New research by three housing bodies representing over 1.3m council households shows rising numbers of tenants in arrears and a significant rise in the level of rent owed since the introduction of the bedroom tax. The findings are the result of a joint project from the National Federation of ALMOs, the Association of Retained Council Housing and the Councils with ALMOs Group into the impact of welfare reforms on council tenants.
During March to June 2013, the number of council households in arrears rose by 21 per cent, with the total monetary value of arrears rising by 16 per cent. Based on the trends identified by the survey, this suggests that local authority rent arrears rose nationally by £17.5 million in the first three months after the implementation of the government’s welfare reform. For households affected by the spare room subsidy, there was a 59 per cent increase in households deemed to be under-occupying going into arrears.
Chloe Fletcher, policy director, NFA, said, “Given the rising cost of living, local authority spending cuts, and changes to the wider welfare benefits system, it isn’t surprising that councils and ALMOs are finding it more difficult to collect rent. What is alarming is the speed by which households affected by the under-occupancy penalty have struggled to maintain rent payments and the scale of unintended consequences of the reforms for housing providers in some parts of the county.”

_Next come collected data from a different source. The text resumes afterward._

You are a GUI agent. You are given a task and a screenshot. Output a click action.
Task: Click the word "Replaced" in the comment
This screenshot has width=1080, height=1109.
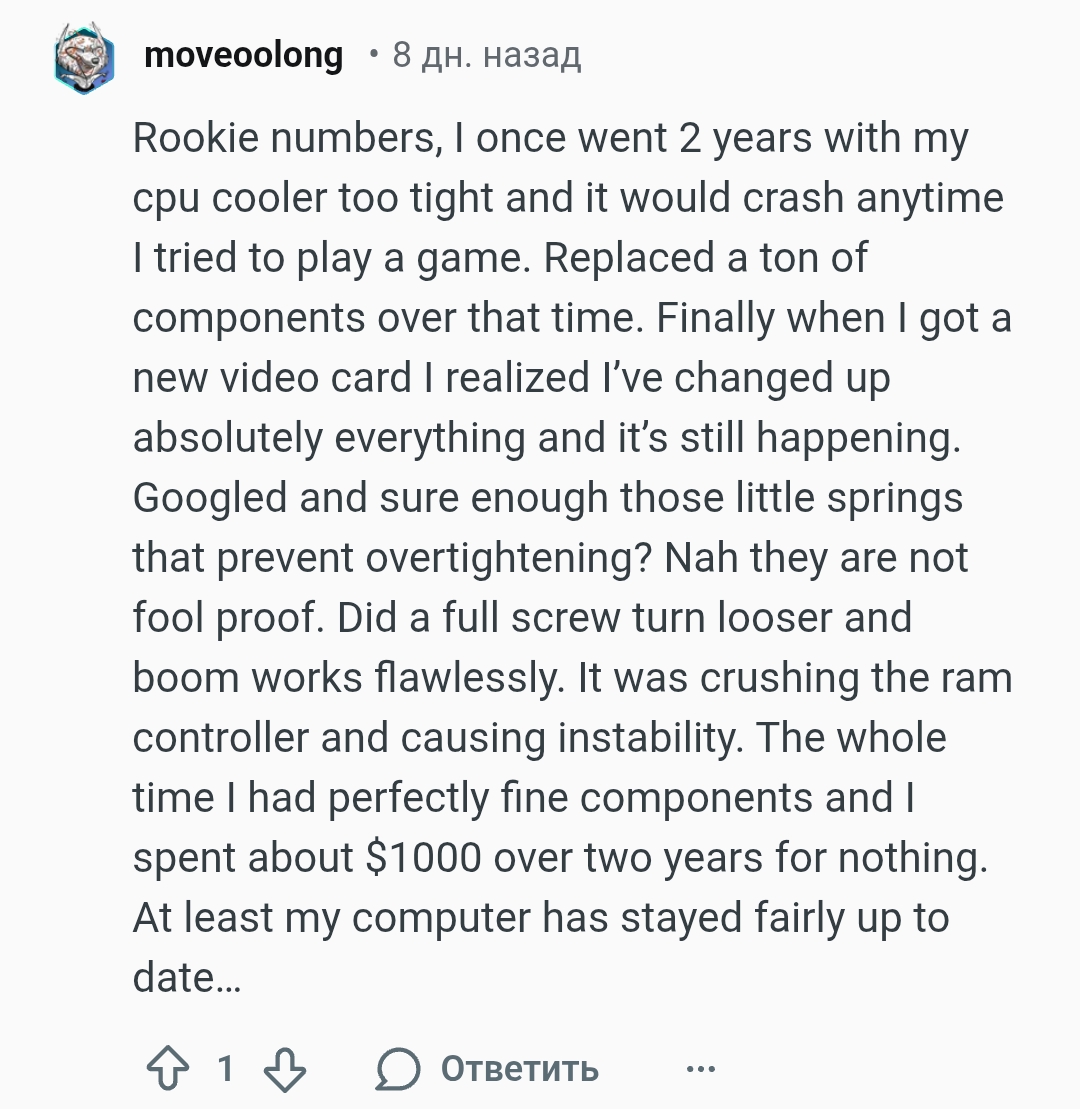pos(629,258)
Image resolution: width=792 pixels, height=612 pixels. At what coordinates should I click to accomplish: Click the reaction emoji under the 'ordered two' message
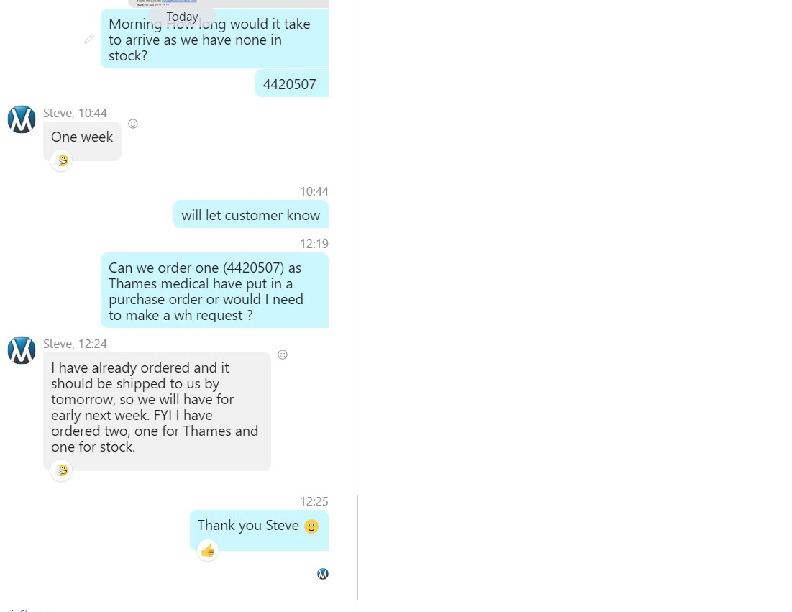[62, 471]
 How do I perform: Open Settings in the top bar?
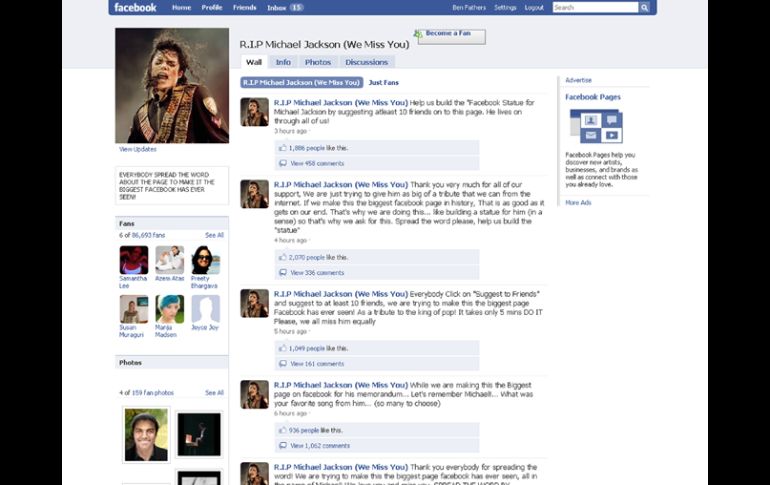click(505, 8)
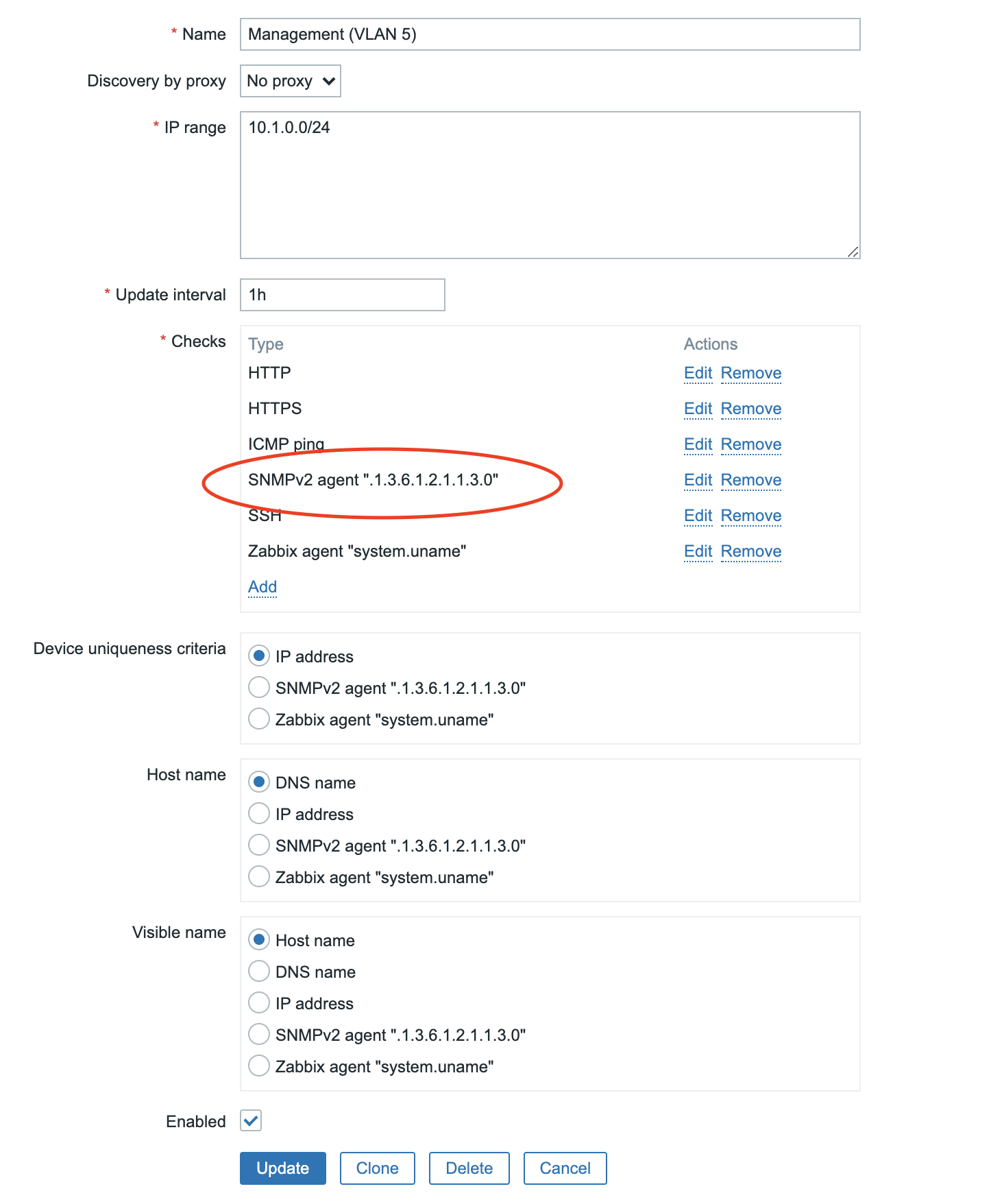Remove the HTTPS check
The image size is (991, 1204).
pyautogui.click(x=751, y=409)

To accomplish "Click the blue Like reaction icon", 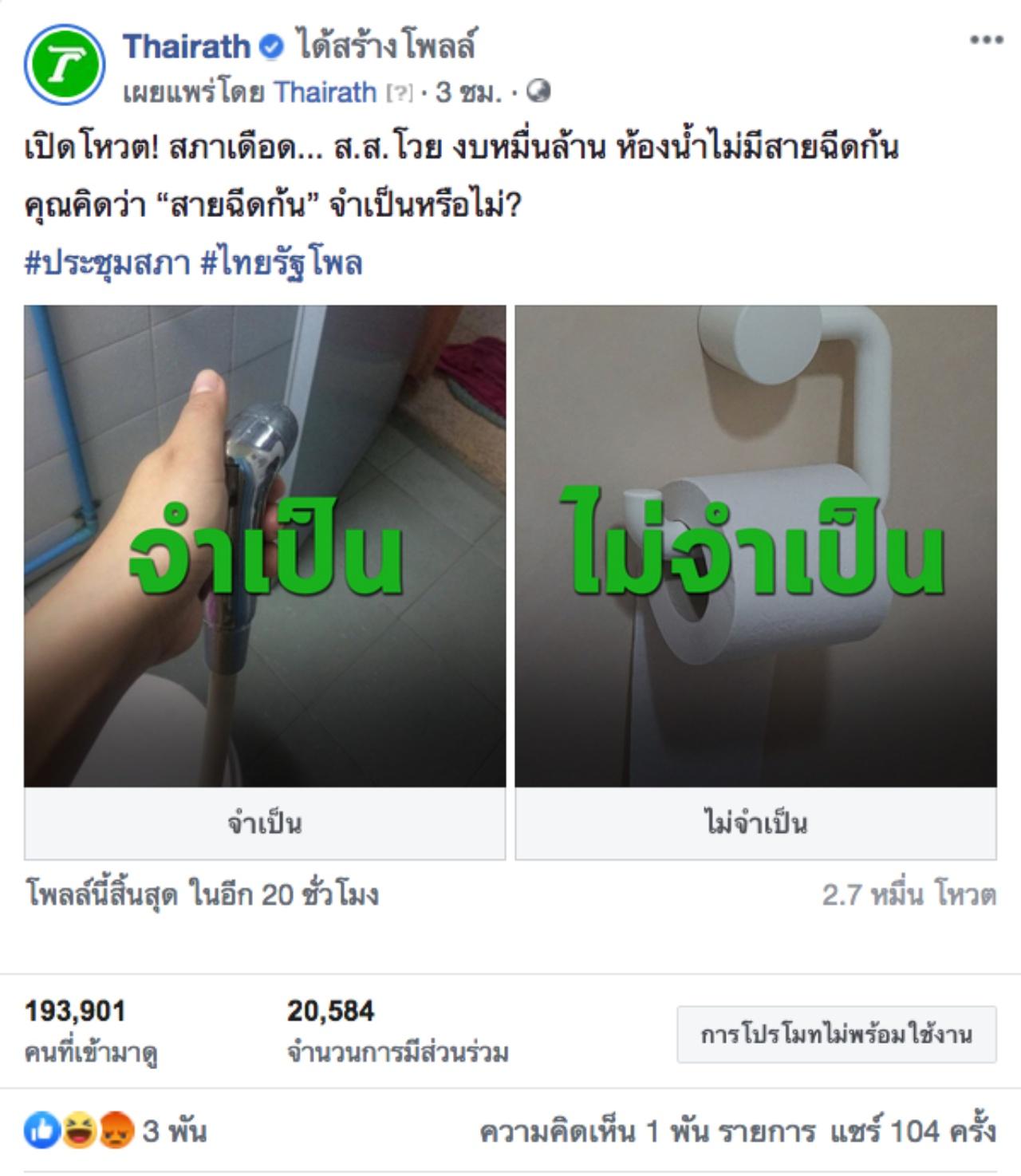I will click(42, 1131).
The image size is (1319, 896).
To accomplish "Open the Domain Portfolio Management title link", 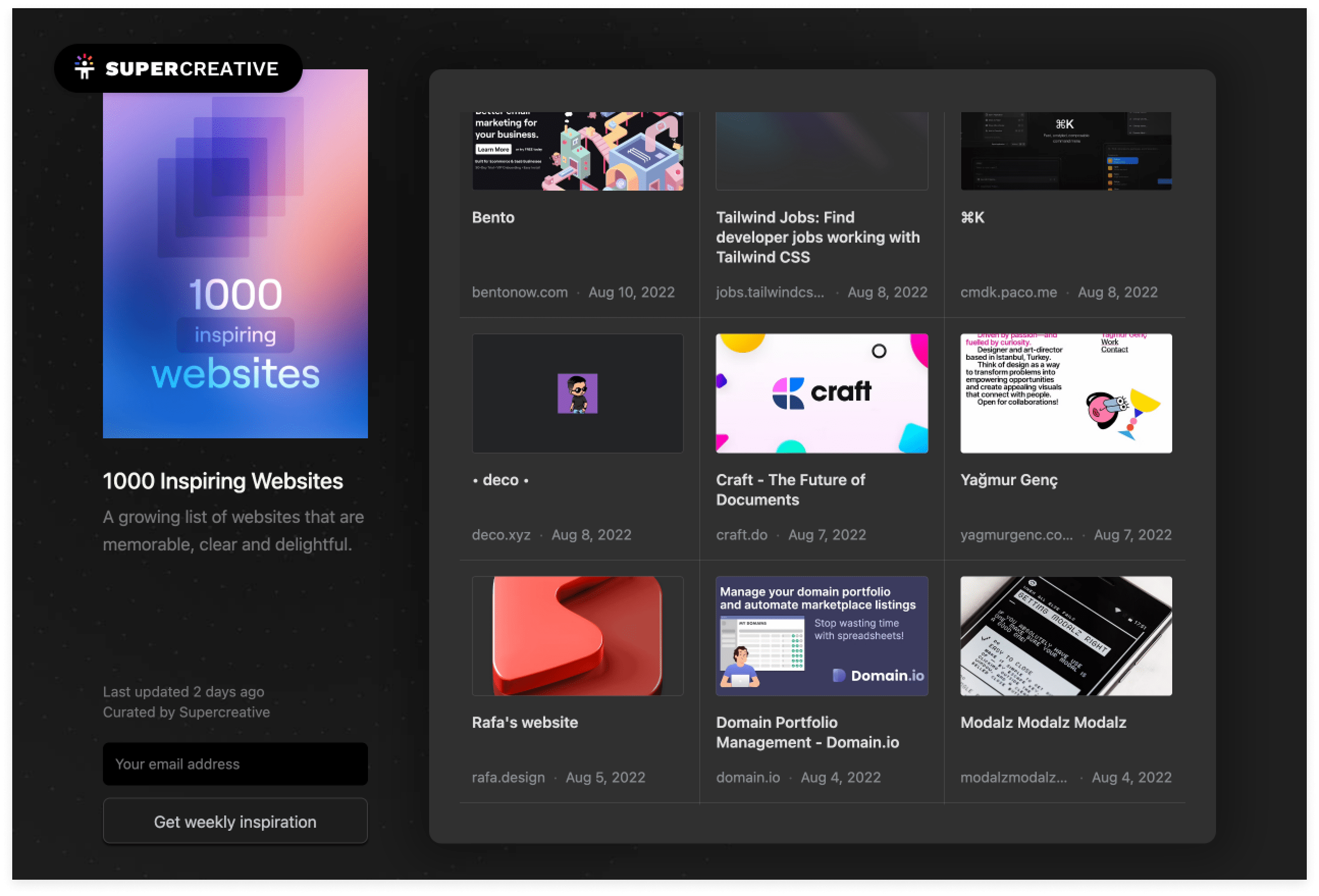I will tap(808, 732).
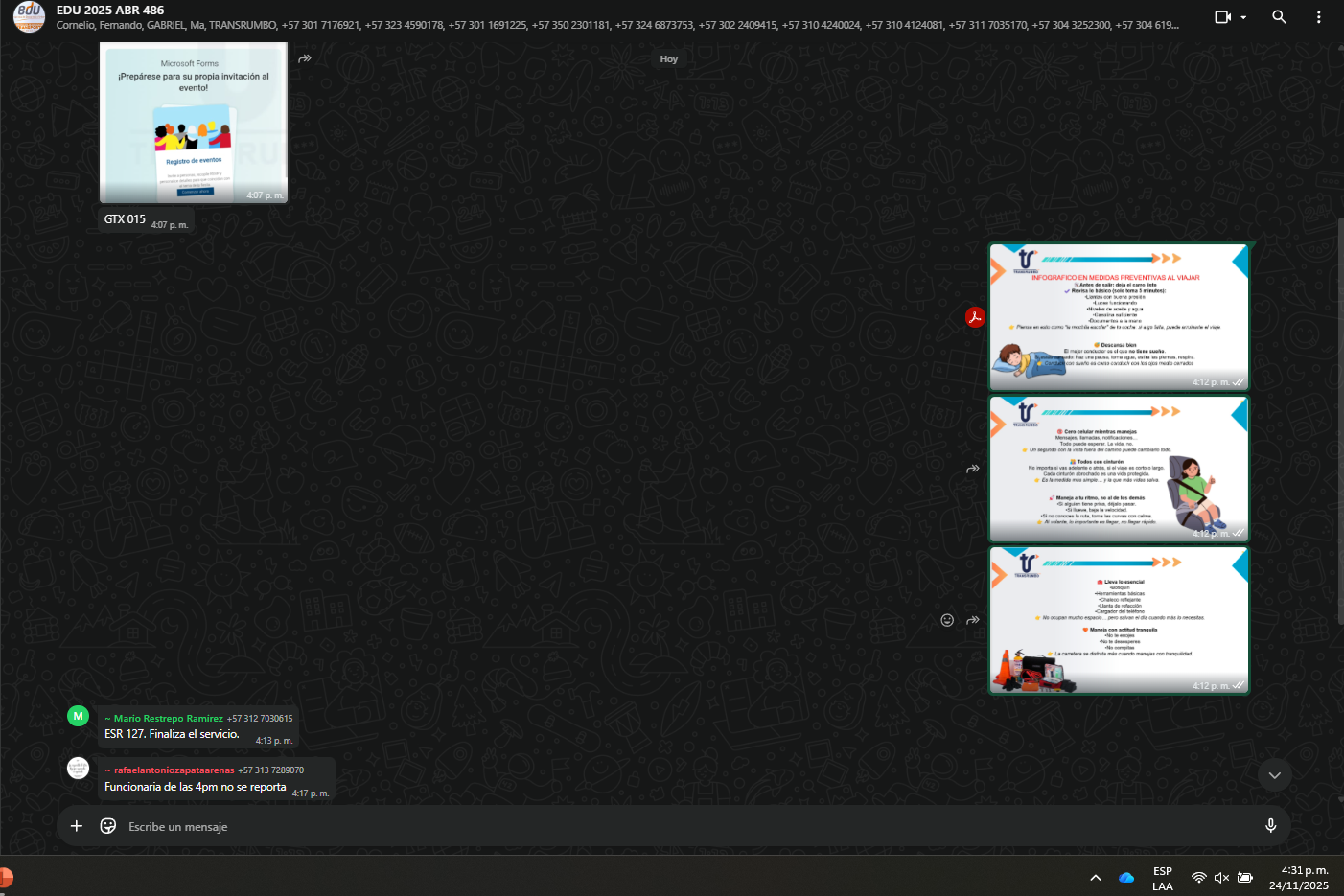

The research also found that 24 per cent of landlords reported a rise in empty properties with the associated costs of dealing with these, and 42 per cent reported a drop in demand for some types of properties as households struggled to afford larger homes in some parts of the country.
Matthew Warburton, policy advisor, ARCH, said, “The survey confirms that most councils will not have enough smaller accommodation available in the coming year to enable more than a small proportion of affected tenants to downsize. This implies that arrears are likely to go on rising as tenants continue to struggle to pay.”